Alberto el depredador

16 de Junio de 2021

Alberto no representa sus 32 años. Sus ojos hundidos, enmarcados en un rostro grisáceo, sugieren una edad cercana a los cincuenta. En contraste su traje de oficinista es llamativo y juvenil, como intentando compensar la cara y las manos de su propietario. Sí, también las manos tienen ese color ceniza, aunque lo más notorio en ellas es un leve temblor, que no desaparece hasta que puede escapar al bar de la esquina a empinar una copa.

Otro detalle de sus manos, o mejor dicho de su mano izquierda, es su anillo de casado, lo único que quedó a flote de su naufragio matrimonial. El anillo está brilloso de tanto sobarlo al pedir dinero prestado para el taxi, los remedios de su abuelita, un vecino desahuciado, una colecta por el terremoto en Nepal y un sinfín de otras mentiras para cubrir sus deudas en los bares.

La sortija hace tiempo que hubiese terminado empeñada, pero la mantiene, no por nostalgia, sino porque funciona muy bien como cerca eléctrica para las mujeres que buscan conversa.
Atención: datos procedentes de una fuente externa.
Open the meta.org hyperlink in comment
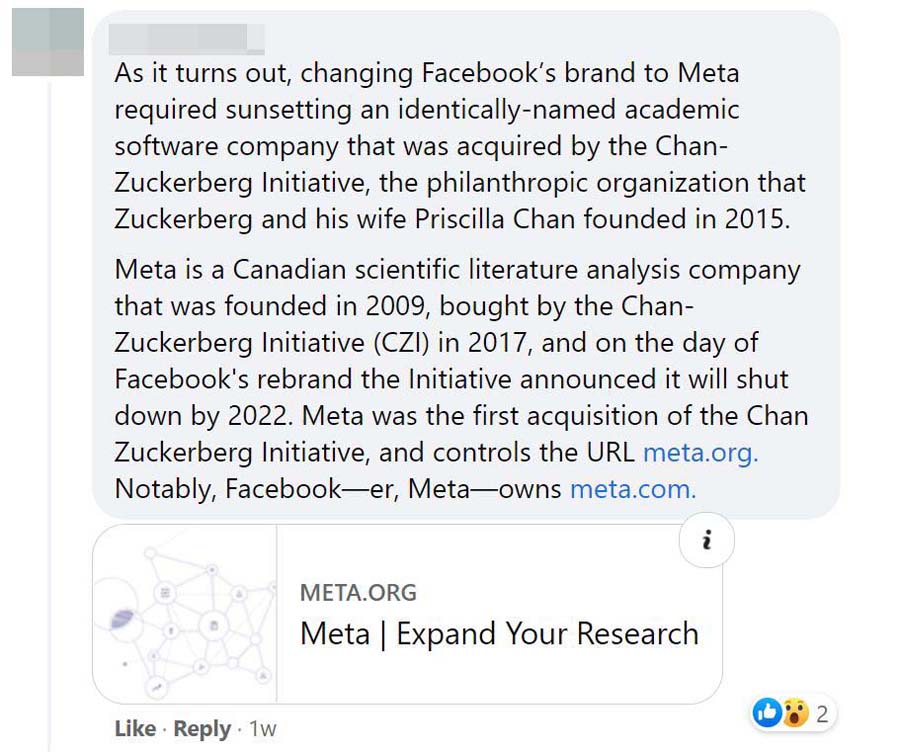The height and width of the screenshot is (752, 900). coord(700,452)
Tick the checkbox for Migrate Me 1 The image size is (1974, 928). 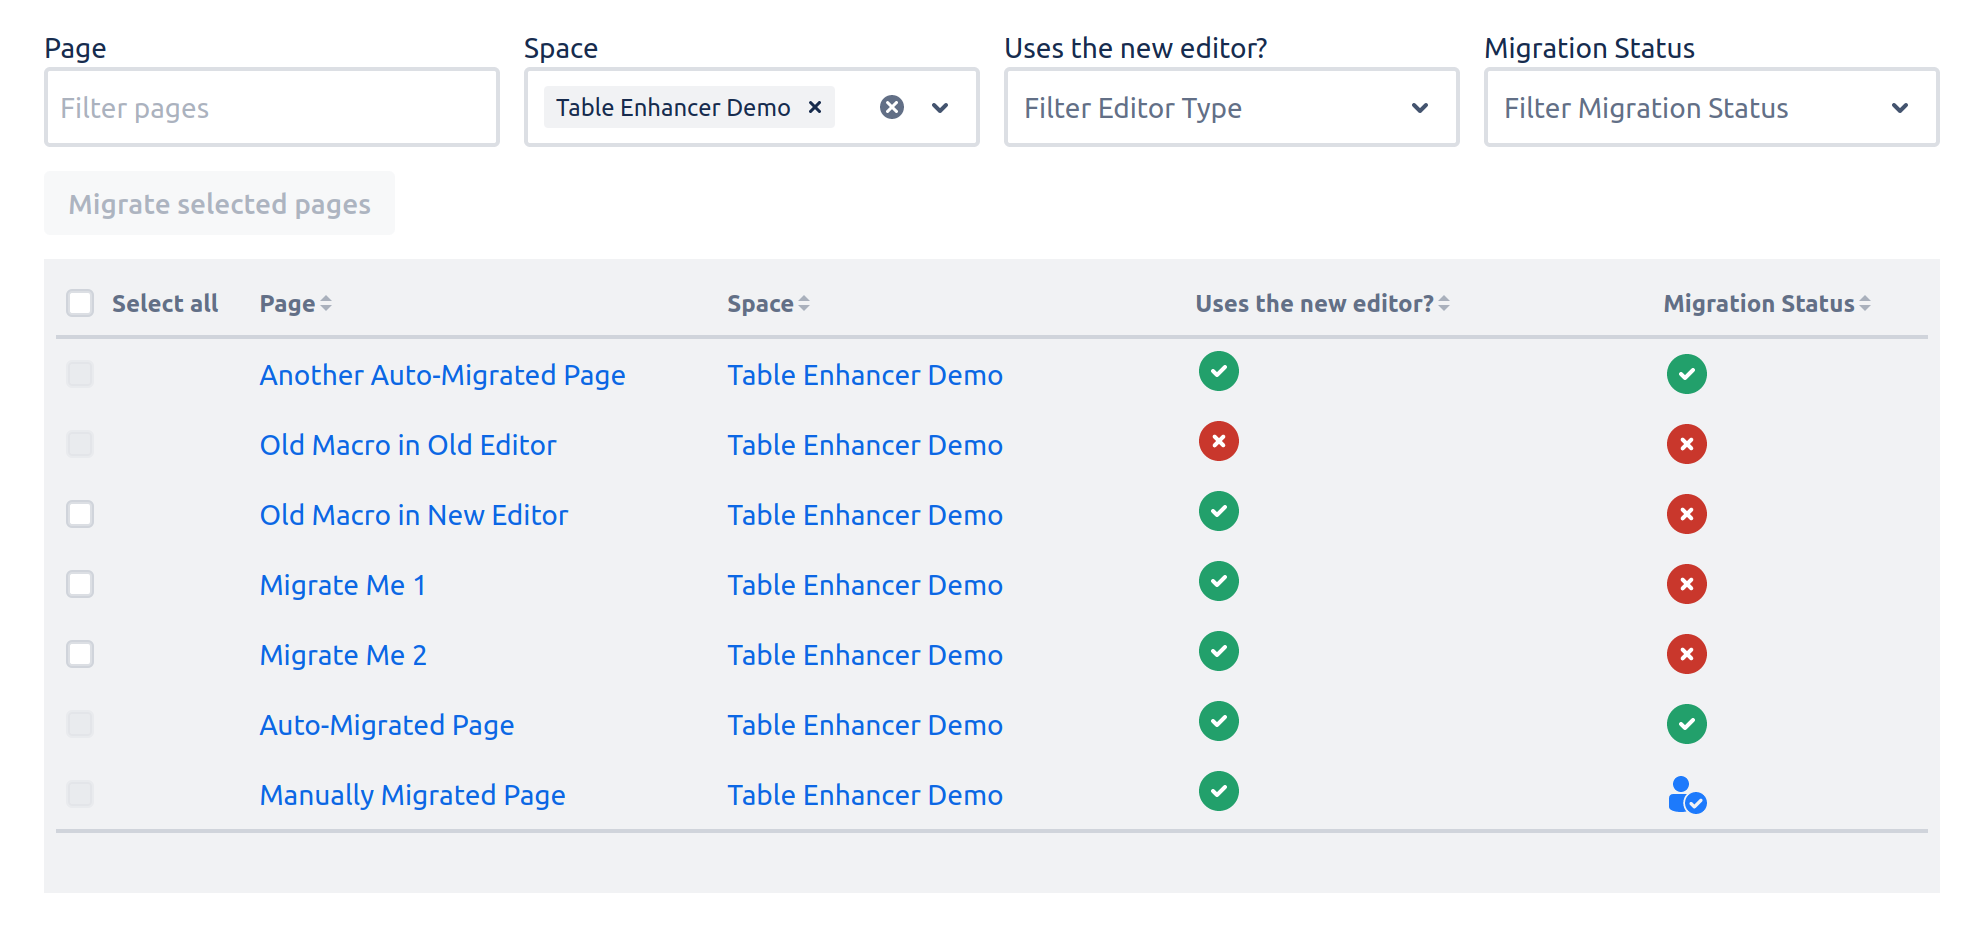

No es que él tenga algo contra las mujeres, por el contrario después de unos tragos todas le parecen muy excitantes, pero se cansó de que, por mucho que ellas beban, siempre son reacias a pagar la cuenta.

De existir una guía de depredadores urbanos Alberto merecería en ella una página destacada. Si sus presas escasean va a cazar a otro lugar.  De manera que debe buscar trabajo cada dos meses, cuando ya no le queda colega o conocido a quien sablear. Cual viejo león africano, sus paradas a la sombra de un bar se han vuelto cada vez más largas y soñolientas. Algunas personas le miran de lejos, intuyendo el inevitable desplome de un arrugado traje de oficinista, incapaz de sostener un cuerpo tan leve y gris como la ceniza.